En gravissant la montagne – Kirk Douglas (1997)
Près de dix ans après "Le Fils du chiffonnier", Kirk Douglas signe une suite qu’il n’avait jamais pensé écrire. Mais le destin en a décidé autrement : le 13 février 1991, il survit miraculeusement à un grave accident d’hélicoptère. Deux hommes, Lee Manelski et David Tomlinson, y perdent la vie, et l’acteur se retrouve hanté par la question : pourquoi lui, et pas eux ?
Ce drame l’amène à repenser toute son existence. Dans ces pages, il confie avoir appris l’une des plus grandes leçons de sa vie : l’humilité. Lui qui avait vécu depuis son adolescence hors de toute pratique religieuse se tourne alors vers la spiritualité. Il lit la Bible, la Torah, se rend à Jérusalem et prie sur la tombe d’Oskar Schindler. Les textes sacrés deviennent une source d’apaisement et marquent un tournant inattendu dans sa trajectoire.
Douglas en profite aussi pour livrer ses réflexions sur Hollywood, la presse et la culture du sensationnalisme — difficile de ne pas imaginer ce qu’il penserait de notre époque. Il revient également sur certains moments marquants de sa carrière, comme la soirée de remise de son AFI Life Achievement Award, seulement deux semaines après son accident, vécue dans la douleur mais sous les projecteurs.
L’acteur subira une nouvelle épreuve en 1996, lorsqu’un accident cérébral le laisse paralysé du côté droit. Il doit réapprendre à marcher et à parler, un cauchemar pour un acteur, d’autant qu’il préparait un film avec son fils Michael ("Song for David"). Mais grâce au soutien de son épouse Anne et de sa petite-fille Kelsey, il trouve la force de se relever et d’assister à la remise de son Oscar d’honneur. Les coulisses de cette soirée sont parmi les passages les plus vivants : la bise de Sharon Stone, les mots de Quincy Jones, le discours de Spielberg, avec qui il entretiendra par la suite une correspondance touchante.

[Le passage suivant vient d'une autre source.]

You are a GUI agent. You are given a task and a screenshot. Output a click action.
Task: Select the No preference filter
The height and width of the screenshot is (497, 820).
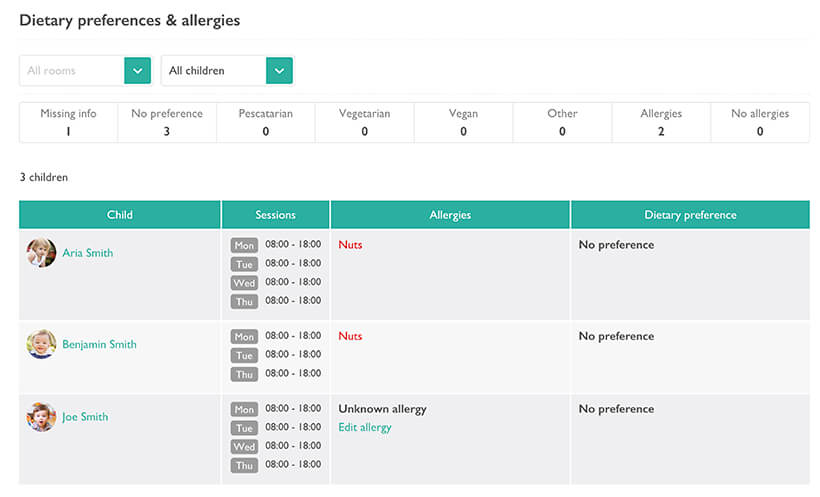[167, 122]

Douglas évoque aussi ses amitiés (Burt Lancaster, Sinatra), ses rancunes (notamment envers Kubrick, qu’il jugeait brillant mais insupportable), mais le cœur du livre reste son rapport à la foi. Là où "Le Fils du chiffonnier" respirait l’énergie et la carrière, "En gravissant la montagne" est avant tout spirituel. Cela en rend la lecture parfois plus exigeante, surtout pour ceux qui vivent en dehors de toute religion. L’acteur tend même à idéaliser le judaïsme, qu’il présente comme « la meilleure religion » — une vision sans doute trop simpliste.
Malgré ces limites, l’ouvrage garde son intérêt. Douglas fait preuve d’une lucidité rare en reconnaissant que sa génération, comme celle des baby-boomers, a contribué à détruire la planète. Et il conclut son récit sur une note d’espoir : les enfants. C’est pour eux qu’il décide de financer la construction de parcs à Los Angeles et à Jérusalem.
Un livre plus sombre et introspectif que son premier, parfois inégal, mais profondément humain.